You want to make sure that you make backup plans in case there is a technological failure, the projector doesn’t work, you can’t get PowerPoint lowered. You can’t get you know, whatever the school you’re at, doesn’t let you plug in USB drives, and you have it on a USB drive something like that. You want to make sure that you have have that backup plan. But like I said, the goal here is don’t spend so much time putting together a PowerPoint. It’s a wonderful tool to use. It’s a wonderful instructional tool, but it is not the end all be all. Don’t burn yourself out, put together the information that you need to put together be done with it. 


And as you go, just make it a little bit better each time, add more content to it, add more graphics to it, you know, add more slides, whatever whatever it ends up be, it does not need to be perfect the first time through, I promise you it does not need to be perfect. If you look at the teachers, and if your kids are going to school, and some of these teachers have these very elaborately decorated classrooms that didn’t happen their first year of teaching that takes years and years and years of building up sort of your toolkit over time. 
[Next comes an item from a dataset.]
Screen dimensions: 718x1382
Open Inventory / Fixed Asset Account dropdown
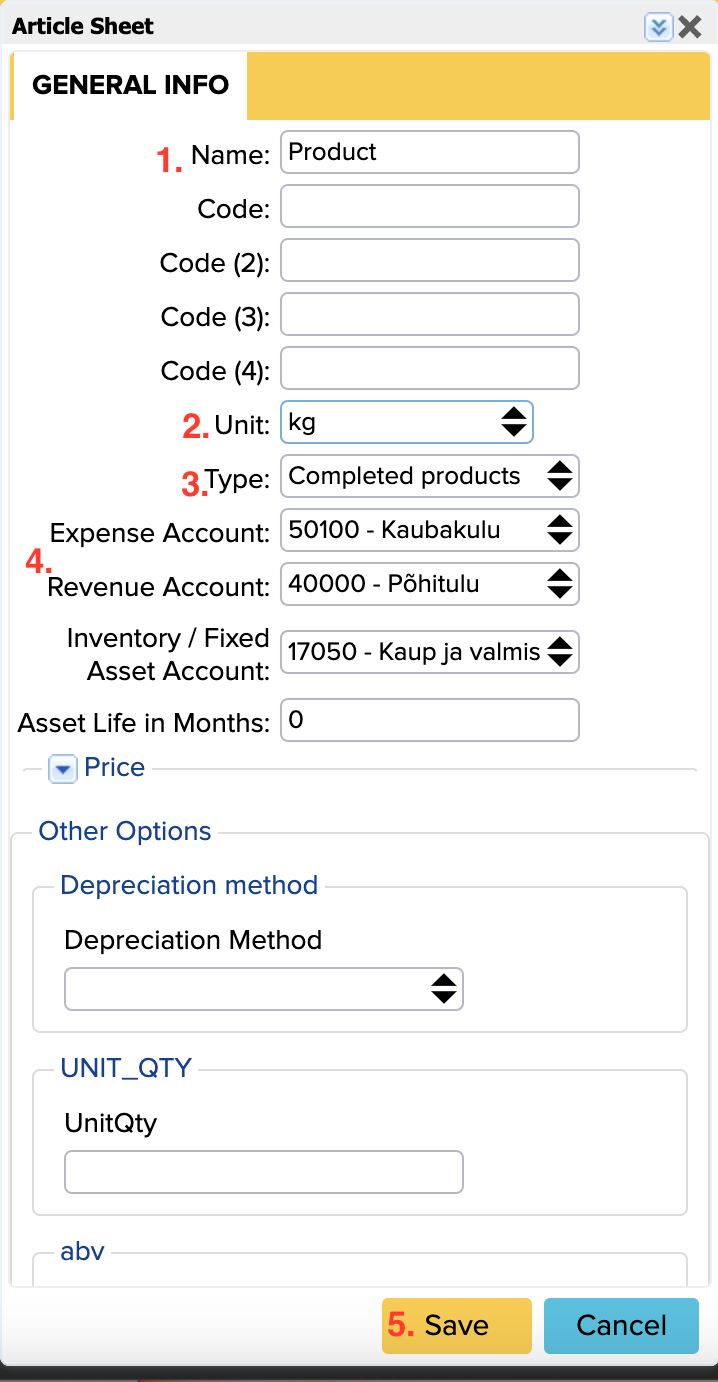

Same goes with your instructional tools that you’re using as an IT instructor. Every time you teach it you’re going to have more and more tools in your tool belt that you can use in your in your classroom with your students or online with your students. Not going to happen the first time around though so again, I’m I’m wanting to share this with you because I think that this is probably the number one thing I see with brand new instructors. 


And I wanted to help any of you who are just getting started teaching I you know, it’s days August 23. We’re starting out a new school year here in the United States. And there might be a lot of you listening who are brand new to teaching or some of you are working in it and you’re considering getting started teaching. Keep this in mind. Don’t spend all your time making PowerPoint. Alright, I’ll see you guys next video.